EXERCISE OBJECTIVE - Exactly the lines below from the one with "Open view icon" up to and including the one with "Given: Open the DOOM II desktop shortcut" make up the answer, with nothing else added.
──────── TASK INPUT ────────
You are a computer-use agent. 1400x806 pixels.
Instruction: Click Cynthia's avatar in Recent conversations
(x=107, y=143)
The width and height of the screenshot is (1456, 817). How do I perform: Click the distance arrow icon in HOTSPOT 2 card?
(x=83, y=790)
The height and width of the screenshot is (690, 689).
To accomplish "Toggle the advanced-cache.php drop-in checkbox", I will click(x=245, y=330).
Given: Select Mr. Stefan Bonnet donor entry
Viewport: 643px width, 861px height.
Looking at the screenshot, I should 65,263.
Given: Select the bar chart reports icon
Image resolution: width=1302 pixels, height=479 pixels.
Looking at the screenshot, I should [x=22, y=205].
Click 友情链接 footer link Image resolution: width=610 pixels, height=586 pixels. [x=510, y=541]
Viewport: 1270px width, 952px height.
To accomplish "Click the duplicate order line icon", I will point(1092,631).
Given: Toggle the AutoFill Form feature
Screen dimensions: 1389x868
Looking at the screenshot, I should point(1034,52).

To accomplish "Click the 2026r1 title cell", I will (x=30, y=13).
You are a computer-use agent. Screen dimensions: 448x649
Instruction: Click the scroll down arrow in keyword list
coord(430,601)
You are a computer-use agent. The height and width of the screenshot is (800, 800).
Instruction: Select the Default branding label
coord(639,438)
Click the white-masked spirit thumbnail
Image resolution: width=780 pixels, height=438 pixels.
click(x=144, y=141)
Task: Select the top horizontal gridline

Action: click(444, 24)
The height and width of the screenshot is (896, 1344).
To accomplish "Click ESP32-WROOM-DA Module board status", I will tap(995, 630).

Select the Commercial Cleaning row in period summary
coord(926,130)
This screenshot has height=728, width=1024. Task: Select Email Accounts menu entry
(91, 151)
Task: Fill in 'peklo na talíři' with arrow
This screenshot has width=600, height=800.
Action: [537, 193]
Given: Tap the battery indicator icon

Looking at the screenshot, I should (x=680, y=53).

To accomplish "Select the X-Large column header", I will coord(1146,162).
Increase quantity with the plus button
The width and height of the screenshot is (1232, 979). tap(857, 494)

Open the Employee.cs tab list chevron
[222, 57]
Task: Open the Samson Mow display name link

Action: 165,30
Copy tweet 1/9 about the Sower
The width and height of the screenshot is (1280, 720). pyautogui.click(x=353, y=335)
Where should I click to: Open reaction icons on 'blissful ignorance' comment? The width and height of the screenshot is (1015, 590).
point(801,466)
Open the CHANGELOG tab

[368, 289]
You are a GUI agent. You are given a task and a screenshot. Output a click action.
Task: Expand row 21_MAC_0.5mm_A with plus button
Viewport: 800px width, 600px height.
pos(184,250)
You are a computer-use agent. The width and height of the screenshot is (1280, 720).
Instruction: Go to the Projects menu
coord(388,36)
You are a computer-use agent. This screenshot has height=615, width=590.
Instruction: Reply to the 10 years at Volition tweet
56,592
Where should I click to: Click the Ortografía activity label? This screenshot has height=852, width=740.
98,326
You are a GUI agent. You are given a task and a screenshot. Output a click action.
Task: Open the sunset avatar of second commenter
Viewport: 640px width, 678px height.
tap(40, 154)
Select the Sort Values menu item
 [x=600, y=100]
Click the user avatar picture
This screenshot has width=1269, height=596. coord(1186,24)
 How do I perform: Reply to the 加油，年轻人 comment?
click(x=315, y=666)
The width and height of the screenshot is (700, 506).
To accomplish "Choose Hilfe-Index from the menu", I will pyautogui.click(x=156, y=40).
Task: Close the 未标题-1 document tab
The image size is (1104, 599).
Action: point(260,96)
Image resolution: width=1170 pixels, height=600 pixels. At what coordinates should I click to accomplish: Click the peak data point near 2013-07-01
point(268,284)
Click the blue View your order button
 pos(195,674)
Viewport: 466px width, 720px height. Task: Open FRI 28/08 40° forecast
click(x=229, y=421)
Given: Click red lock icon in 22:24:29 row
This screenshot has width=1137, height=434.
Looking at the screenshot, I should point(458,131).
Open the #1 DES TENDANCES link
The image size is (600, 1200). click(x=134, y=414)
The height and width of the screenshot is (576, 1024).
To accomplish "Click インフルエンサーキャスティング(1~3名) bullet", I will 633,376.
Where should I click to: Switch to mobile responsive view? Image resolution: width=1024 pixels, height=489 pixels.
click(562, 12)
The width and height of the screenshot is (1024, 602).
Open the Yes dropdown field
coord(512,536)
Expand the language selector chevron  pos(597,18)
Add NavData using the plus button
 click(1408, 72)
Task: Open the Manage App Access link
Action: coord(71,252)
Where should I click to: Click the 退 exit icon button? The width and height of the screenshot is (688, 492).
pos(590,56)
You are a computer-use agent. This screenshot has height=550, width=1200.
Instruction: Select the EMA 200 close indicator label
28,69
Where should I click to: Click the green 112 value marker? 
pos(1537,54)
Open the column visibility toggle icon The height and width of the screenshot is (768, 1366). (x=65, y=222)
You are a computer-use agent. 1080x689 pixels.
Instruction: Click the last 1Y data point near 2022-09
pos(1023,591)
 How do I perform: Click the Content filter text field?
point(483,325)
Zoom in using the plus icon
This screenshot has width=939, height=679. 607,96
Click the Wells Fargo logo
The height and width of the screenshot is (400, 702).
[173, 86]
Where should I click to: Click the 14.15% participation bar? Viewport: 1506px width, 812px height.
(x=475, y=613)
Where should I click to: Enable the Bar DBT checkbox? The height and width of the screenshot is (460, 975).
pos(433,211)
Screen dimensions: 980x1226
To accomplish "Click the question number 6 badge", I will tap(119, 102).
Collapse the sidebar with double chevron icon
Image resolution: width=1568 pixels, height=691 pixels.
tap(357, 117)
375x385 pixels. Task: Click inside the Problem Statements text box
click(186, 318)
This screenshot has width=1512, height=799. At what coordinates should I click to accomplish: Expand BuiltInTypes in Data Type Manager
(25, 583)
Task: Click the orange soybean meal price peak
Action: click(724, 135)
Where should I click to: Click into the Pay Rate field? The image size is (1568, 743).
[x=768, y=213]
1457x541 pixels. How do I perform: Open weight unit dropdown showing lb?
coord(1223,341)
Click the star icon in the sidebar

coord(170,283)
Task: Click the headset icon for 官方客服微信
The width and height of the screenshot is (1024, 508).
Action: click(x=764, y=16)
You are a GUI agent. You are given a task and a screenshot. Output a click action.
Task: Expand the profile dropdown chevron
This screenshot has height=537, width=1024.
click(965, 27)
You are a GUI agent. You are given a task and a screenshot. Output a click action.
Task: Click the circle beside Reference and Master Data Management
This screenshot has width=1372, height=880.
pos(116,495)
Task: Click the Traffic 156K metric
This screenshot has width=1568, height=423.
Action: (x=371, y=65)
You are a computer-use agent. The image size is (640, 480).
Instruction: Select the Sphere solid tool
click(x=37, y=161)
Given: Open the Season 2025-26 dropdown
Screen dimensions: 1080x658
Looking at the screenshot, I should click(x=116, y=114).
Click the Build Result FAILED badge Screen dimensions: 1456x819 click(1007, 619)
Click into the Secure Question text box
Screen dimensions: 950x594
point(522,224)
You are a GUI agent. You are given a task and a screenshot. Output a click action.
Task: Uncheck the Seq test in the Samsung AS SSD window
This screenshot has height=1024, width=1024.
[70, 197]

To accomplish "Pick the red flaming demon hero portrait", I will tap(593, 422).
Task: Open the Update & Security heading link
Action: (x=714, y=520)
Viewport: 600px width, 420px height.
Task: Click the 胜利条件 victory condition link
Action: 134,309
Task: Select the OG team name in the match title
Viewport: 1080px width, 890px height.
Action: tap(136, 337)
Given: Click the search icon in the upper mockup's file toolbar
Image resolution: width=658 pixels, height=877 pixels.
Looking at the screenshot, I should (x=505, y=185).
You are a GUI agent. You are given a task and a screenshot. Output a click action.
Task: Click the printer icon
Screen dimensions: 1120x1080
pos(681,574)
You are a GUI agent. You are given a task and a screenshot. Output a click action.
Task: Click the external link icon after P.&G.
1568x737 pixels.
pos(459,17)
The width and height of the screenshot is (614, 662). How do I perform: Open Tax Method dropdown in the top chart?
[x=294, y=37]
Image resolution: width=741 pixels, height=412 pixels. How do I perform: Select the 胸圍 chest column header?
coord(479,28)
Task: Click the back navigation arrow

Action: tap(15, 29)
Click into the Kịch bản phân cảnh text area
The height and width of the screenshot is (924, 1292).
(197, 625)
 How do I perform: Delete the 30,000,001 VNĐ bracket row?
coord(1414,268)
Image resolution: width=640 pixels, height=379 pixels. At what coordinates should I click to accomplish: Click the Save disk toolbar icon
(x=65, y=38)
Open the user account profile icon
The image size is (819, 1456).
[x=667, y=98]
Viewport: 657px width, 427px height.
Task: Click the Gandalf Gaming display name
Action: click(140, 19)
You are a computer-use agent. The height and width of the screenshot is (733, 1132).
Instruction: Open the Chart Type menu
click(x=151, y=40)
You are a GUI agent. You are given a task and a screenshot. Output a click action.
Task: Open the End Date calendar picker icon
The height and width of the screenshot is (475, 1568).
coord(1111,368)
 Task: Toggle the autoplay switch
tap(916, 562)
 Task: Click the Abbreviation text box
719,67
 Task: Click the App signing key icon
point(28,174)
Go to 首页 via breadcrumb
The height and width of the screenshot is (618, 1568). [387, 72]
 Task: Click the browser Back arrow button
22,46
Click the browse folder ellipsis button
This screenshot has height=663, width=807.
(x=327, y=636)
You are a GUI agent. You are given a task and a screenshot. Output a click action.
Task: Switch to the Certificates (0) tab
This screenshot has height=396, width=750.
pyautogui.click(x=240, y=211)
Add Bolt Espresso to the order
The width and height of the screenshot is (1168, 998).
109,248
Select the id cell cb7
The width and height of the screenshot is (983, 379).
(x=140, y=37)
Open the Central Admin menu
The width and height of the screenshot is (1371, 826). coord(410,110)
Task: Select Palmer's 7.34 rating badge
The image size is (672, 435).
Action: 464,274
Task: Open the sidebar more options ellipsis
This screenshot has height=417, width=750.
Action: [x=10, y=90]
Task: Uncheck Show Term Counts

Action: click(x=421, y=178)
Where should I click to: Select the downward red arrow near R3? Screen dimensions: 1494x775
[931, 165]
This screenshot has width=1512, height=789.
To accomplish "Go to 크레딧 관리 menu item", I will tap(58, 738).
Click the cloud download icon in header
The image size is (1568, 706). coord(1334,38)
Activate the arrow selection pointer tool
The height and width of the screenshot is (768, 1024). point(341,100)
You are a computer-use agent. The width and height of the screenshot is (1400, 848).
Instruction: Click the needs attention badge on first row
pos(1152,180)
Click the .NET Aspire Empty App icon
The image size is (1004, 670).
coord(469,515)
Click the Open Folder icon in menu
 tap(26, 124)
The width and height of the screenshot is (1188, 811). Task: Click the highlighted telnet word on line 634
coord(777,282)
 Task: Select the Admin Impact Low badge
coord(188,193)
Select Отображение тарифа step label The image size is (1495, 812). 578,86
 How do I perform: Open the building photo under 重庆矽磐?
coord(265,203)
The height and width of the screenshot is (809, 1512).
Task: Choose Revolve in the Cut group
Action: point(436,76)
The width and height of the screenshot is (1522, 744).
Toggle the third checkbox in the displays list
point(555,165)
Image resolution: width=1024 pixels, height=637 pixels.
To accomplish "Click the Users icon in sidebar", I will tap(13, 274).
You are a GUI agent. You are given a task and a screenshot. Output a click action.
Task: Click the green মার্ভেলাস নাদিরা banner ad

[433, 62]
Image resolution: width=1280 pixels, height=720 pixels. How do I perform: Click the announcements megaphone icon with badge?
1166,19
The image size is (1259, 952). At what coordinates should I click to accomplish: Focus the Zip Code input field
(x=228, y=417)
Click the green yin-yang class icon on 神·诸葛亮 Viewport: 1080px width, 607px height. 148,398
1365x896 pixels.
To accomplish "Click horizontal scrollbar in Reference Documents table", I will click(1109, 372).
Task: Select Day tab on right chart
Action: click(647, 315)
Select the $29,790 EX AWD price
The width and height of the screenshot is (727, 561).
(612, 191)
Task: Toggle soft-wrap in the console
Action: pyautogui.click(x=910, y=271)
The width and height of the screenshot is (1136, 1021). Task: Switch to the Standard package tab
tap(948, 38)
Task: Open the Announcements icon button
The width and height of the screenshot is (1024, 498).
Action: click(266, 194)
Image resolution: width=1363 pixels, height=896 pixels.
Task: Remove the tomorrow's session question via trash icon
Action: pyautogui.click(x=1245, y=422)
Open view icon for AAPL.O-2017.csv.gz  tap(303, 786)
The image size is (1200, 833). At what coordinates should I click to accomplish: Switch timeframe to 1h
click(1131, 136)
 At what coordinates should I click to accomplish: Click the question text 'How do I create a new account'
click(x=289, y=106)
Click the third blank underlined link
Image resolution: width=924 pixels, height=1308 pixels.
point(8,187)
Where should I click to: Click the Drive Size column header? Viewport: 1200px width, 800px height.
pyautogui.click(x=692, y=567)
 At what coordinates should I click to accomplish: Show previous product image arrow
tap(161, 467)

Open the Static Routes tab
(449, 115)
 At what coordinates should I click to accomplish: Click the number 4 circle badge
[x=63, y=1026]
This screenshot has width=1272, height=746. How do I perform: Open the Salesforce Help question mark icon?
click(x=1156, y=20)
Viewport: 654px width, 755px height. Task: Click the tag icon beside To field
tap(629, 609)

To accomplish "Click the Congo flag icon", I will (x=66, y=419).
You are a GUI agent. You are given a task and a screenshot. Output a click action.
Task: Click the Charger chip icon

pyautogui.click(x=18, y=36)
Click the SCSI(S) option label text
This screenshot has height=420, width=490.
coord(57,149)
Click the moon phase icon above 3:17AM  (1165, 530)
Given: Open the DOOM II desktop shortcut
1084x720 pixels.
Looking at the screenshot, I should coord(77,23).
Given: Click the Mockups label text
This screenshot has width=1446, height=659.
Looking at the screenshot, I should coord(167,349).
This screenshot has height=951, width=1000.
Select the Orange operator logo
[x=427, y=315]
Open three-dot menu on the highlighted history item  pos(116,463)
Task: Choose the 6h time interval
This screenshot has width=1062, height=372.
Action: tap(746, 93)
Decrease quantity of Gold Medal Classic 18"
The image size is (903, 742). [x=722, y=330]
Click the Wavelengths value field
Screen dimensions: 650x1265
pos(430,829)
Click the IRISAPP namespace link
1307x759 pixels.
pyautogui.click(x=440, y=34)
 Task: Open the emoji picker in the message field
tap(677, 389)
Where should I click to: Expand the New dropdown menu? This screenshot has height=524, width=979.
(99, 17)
────────
REPLY -
Open view icon for AAPL.O-2017.csv.gz  tap(303, 786)
The image size is (1200, 833). At what coordinates should I click to accomplish: Switch timeframe to 1h
click(1131, 136)
 At what coordinates should I click to accomplish: Click the question text 'How do I create a new account'
click(x=289, y=106)
Click the third blank underlined link
Image resolution: width=924 pixels, height=1308 pixels.
point(8,187)
Where should I click to: Click the Drive Size column header? Viewport: 1200px width, 800px height.
pyautogui.click(x=692, y=567)
 At what coordinates should I click to accomplish: Show previous product image arrow
tap(161, 467)

Open the Static Routes tab
(449, 115)
 At what coordinates should I click to accomplish: Click the number 4 circle badge
[x=63, y=1026]
This screenshot has width=1272, height=746. How do I perform: Open the Salesforce Help question mark icon?
click(x=1156, y=20)
Viewport: 654px width, 755px height. Task: Click the tag icon beside To field
tap(629, 609)

To accomplish "Click the Congo flag icon", I will (x=66, y=419).
You are a GUI agent. You are given a task and a screenshot. Output a click action.
Task: Click the Charger chip icon

pyautogui.click(x=18, y=36)
Click the SCSI(S) option label text
This screenshot has height=420, width=490.
coord(57,149)
Click the moon phase icon above 3:17AM  (1165, 530)
Given: Open the DOOM II desktop shortcut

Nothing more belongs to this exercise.